REQUIRED ACTION: The answer must consist of each line of the records below that contains the string "agent".
----- SOURCE MATERIAL -----
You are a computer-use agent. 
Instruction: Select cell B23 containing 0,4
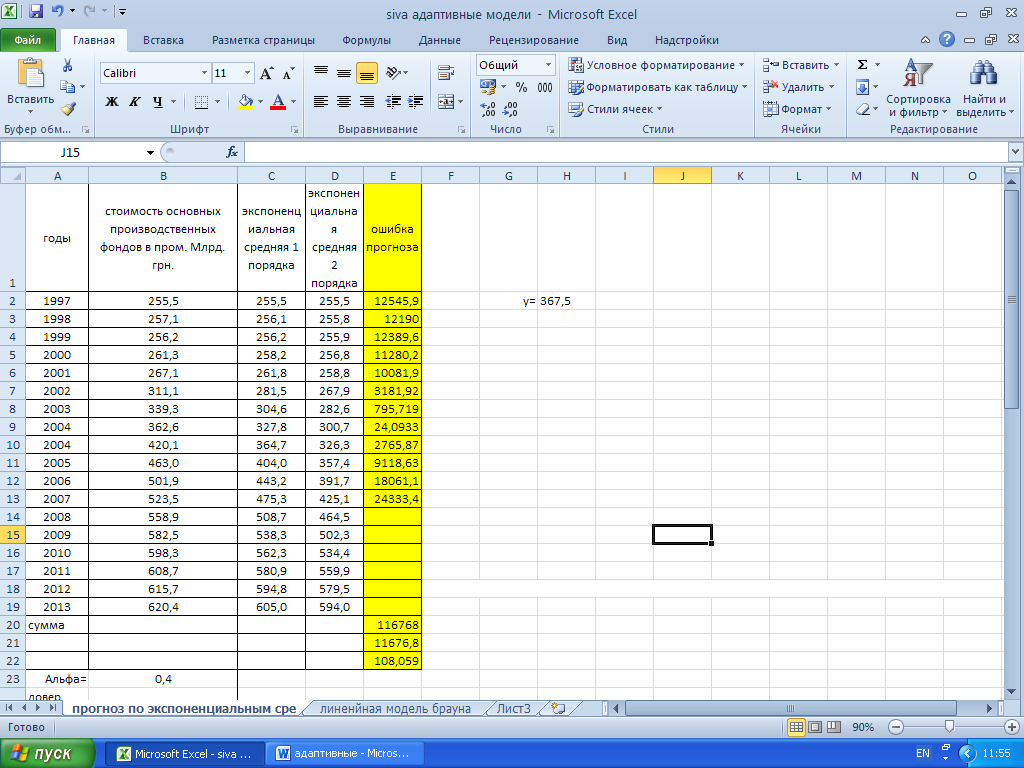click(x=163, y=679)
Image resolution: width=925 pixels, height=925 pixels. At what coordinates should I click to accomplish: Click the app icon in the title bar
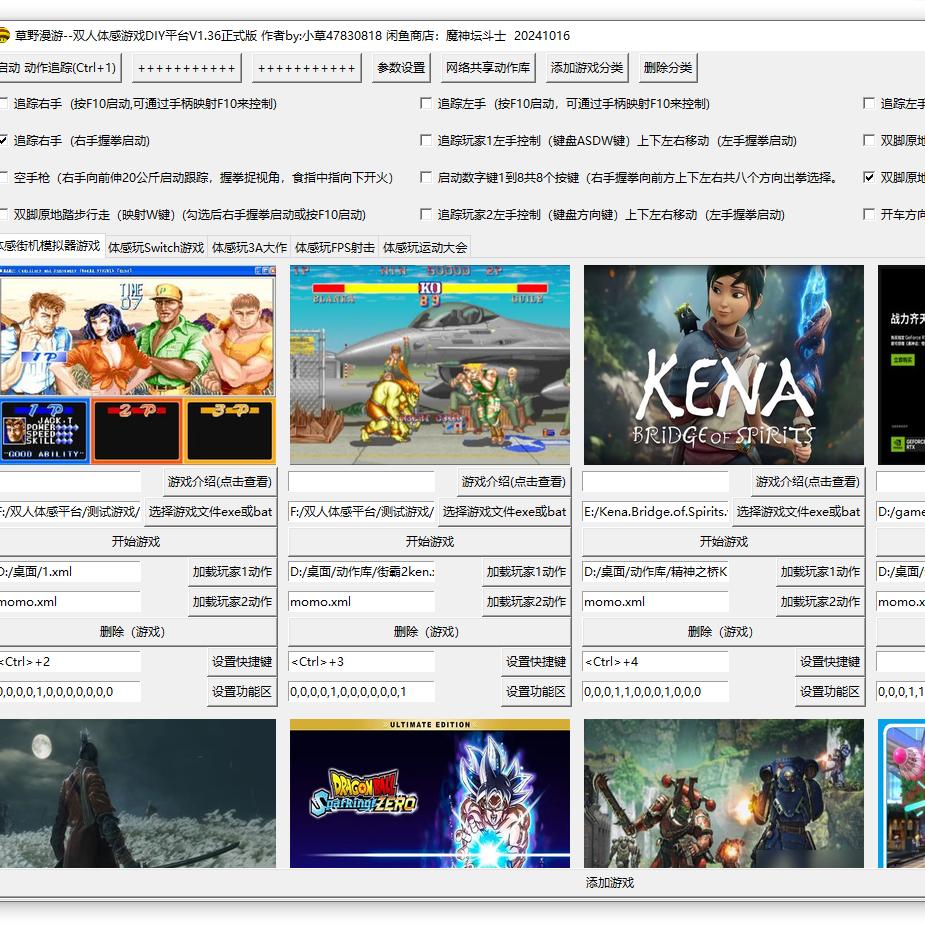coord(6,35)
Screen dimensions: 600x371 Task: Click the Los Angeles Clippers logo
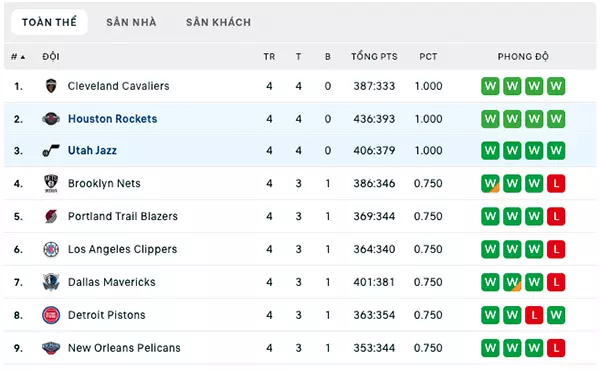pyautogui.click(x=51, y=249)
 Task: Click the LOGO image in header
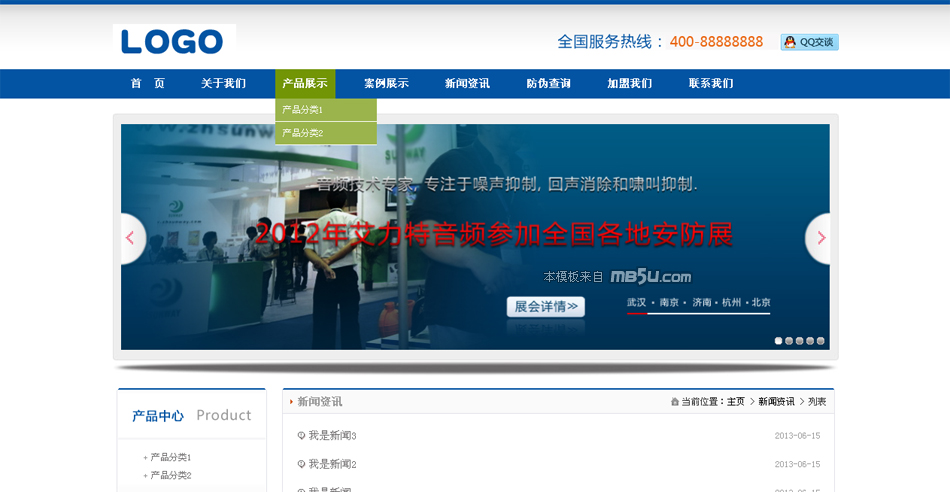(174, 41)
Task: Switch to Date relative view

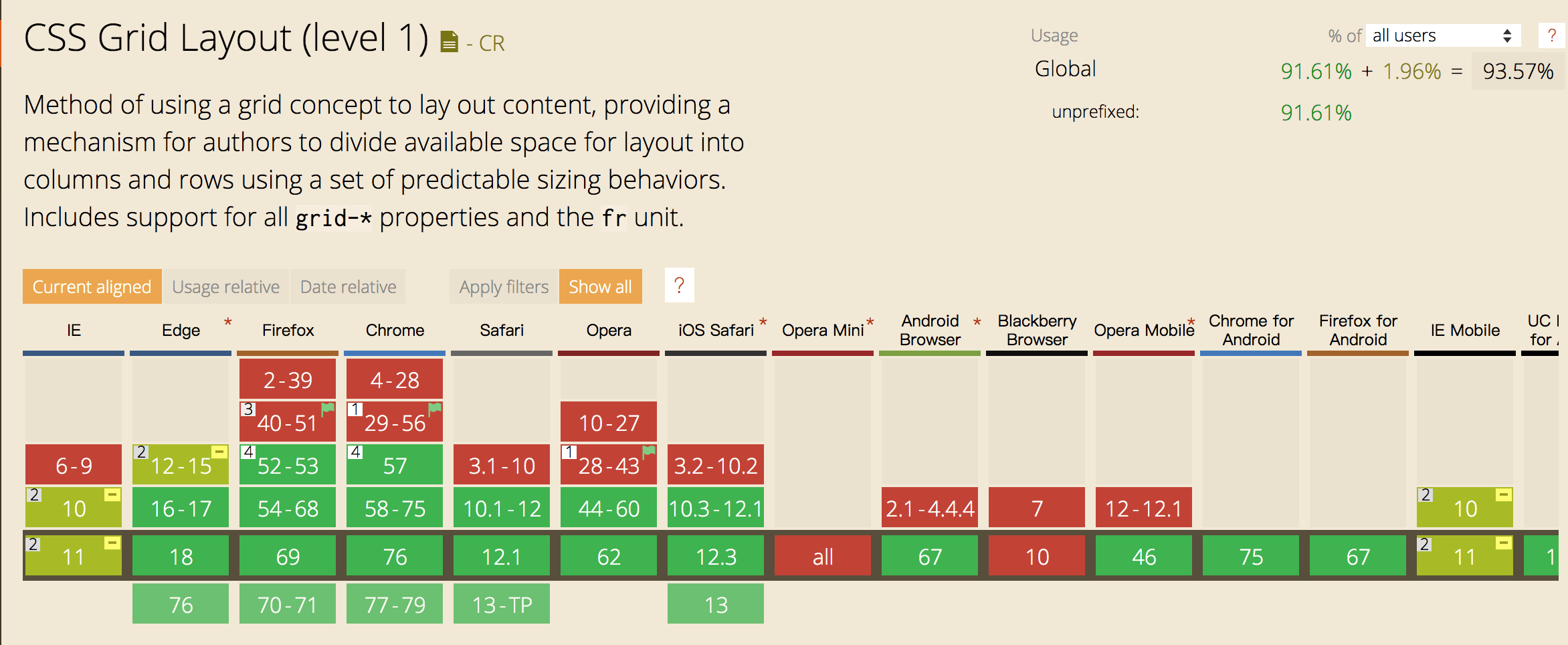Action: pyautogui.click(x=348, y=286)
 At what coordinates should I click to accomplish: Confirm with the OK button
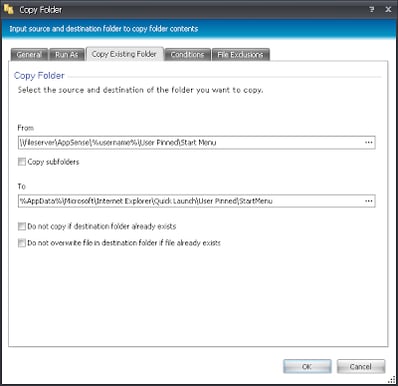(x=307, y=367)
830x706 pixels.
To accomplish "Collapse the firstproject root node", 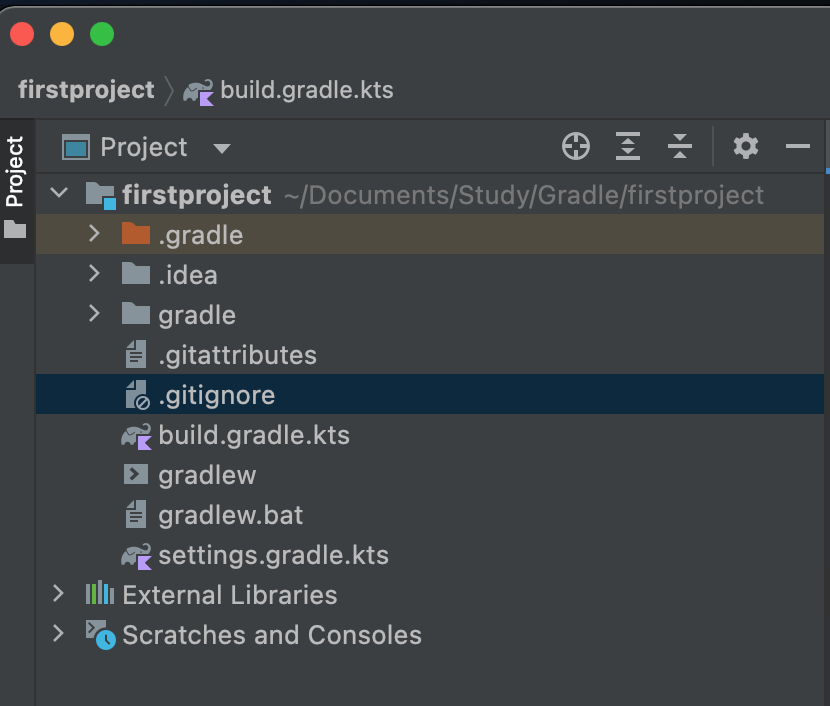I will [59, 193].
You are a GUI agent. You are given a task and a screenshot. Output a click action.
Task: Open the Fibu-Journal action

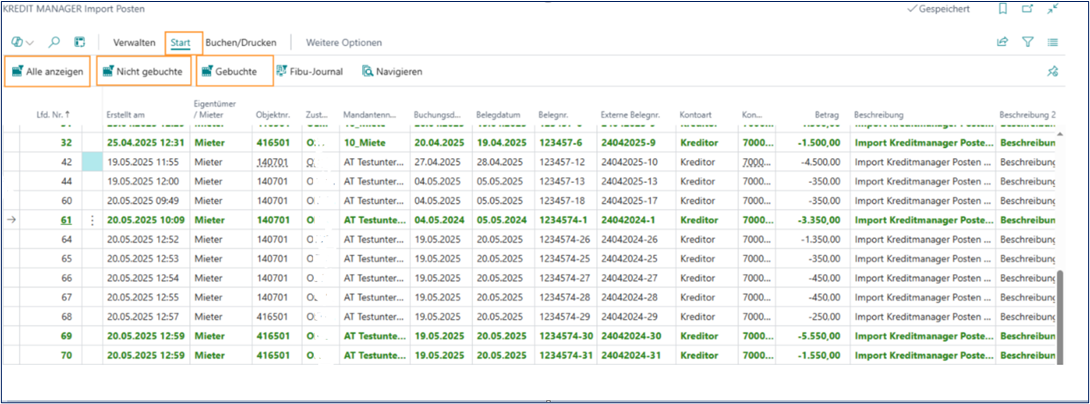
-----
SOLUTION FOR THIS PROBLEM:
You are a computer-use agent. 
You are a GUI agent. You are given a task and a screenshot. Output a click action.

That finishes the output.